> LESETEXT:
════════════════

Kokon – Kritik

VoD: Noch einmal im glitzernden Einhornkostüm zur Party. Kokon hält die Flüchtigkeit eines Sommers an der Grenze zum Erwachsenwerden fest und feiert das Aufwachsen seiner Heldin als poetische Entdeckungsreise.

Die 14-jährige Nora (Lena Urzendowsky) liegt mit ihrer Schwester Jule (Lena Klenke) und deren Freundin Aylin (Elina Vildanova) auf dem Balkon ihrer Kreuzberger Wohnung. Unter ihnen rumort Verkehr, geschäftiges Treiben rund um das Kottbusser Tor, multikultureller Hotspot der Hauptstadt. Die Mädels hängen rum, machen Quatsch, chatten mit Jungs, schauen sich Instagram-Videos an. Und sie schwitzen. Denn es ist 2018, der heißeste Sommer seit Beginn der Aufzeichnungen. Die Sonne brennt, der Asphalt flimmert. Alles um Nora herum ist laut: die Stadt, ihre Schwester, ihre Clique. Nur Nora ist meistens ziemlich still. Zwar überall dabei, aber mehr in einer Zuschauerrolle, als wirklich mitzumischen. Dabei ist sie keine Außenseiterin – eher hält sie sich mit Absicht distanziert. Und wir sehen die Welt durch ihre Augen.

════════════════

> DATENSÄTZE:
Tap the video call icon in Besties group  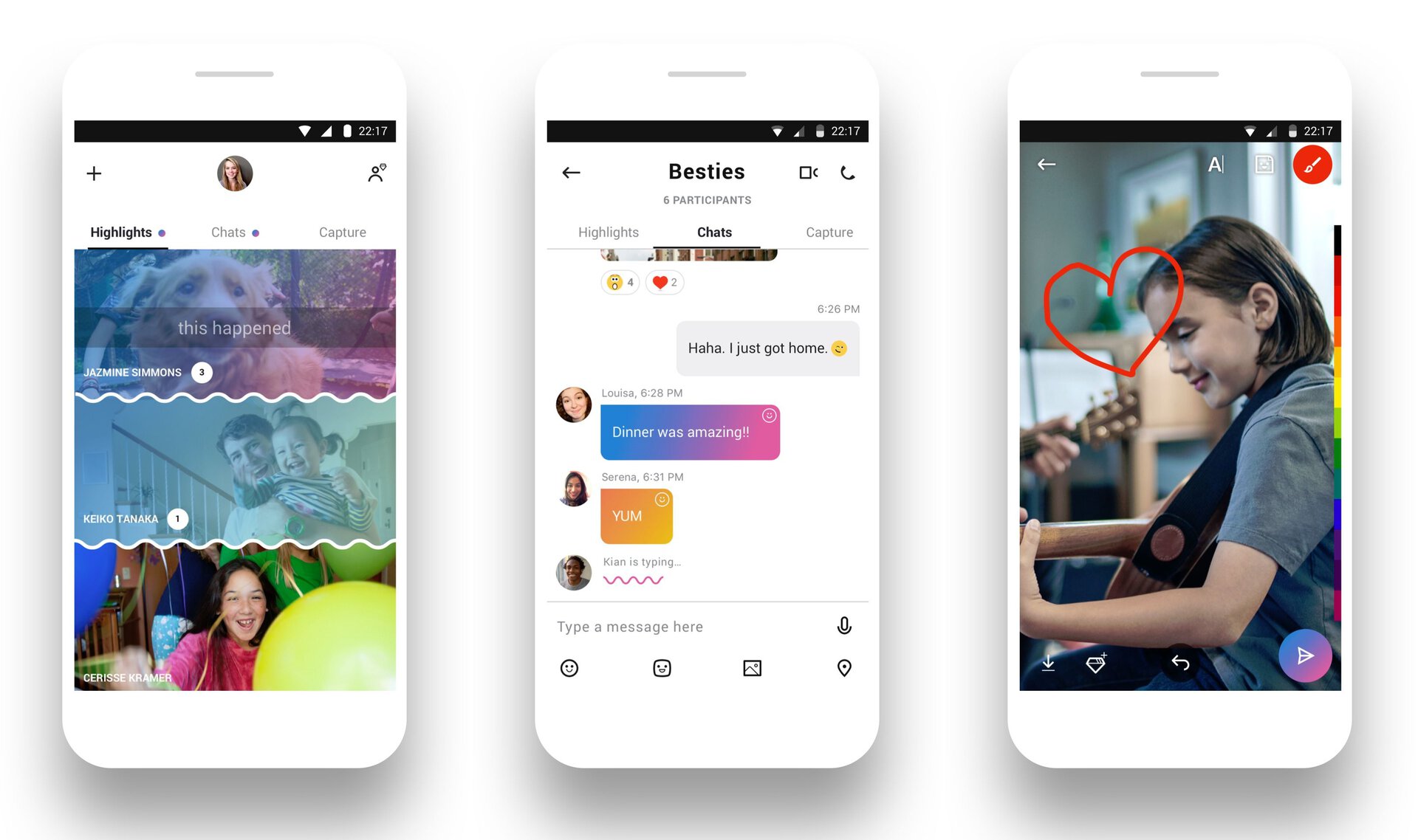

════════════════

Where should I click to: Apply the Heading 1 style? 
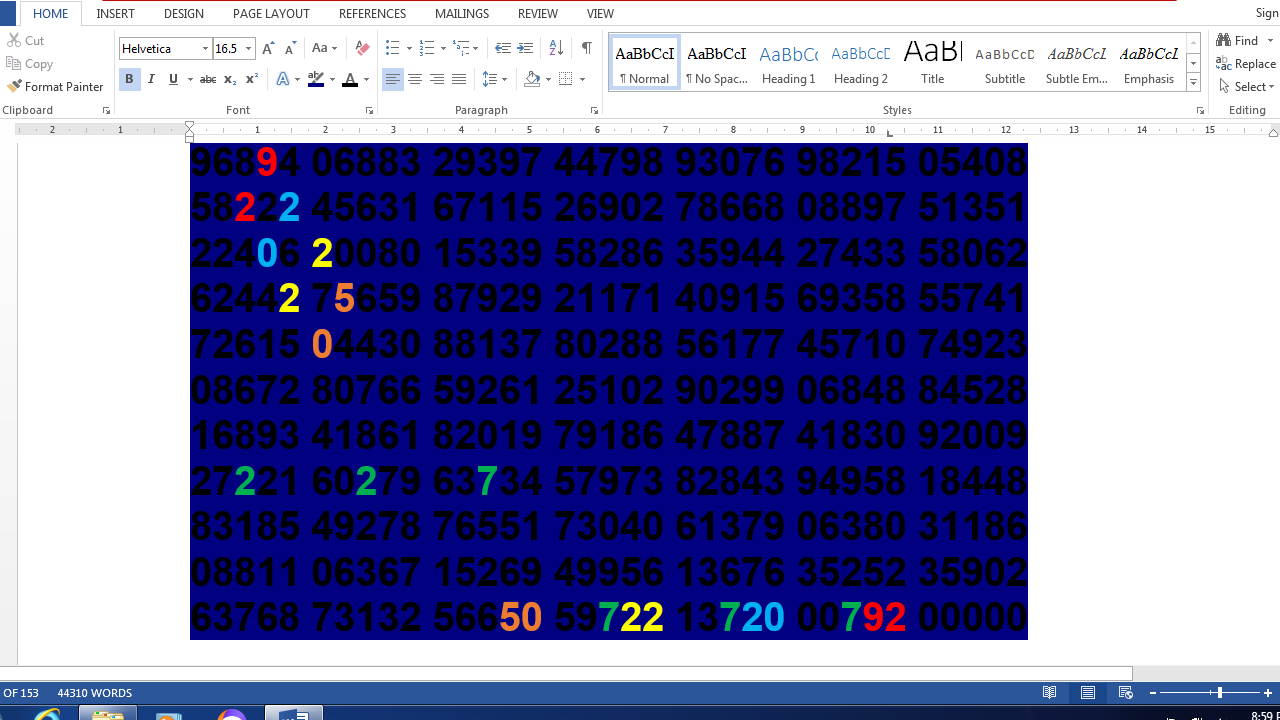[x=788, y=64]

════════════════

> AUFGABE: In welchem Jahr spielt der Sommer, von dem die Kritik zu „Kokon“ erzählt?

> RICHTIGE ANTWORT: Im Jahr 2018, dem heißesten Sommer seit Beginn der Aufzeichnungen.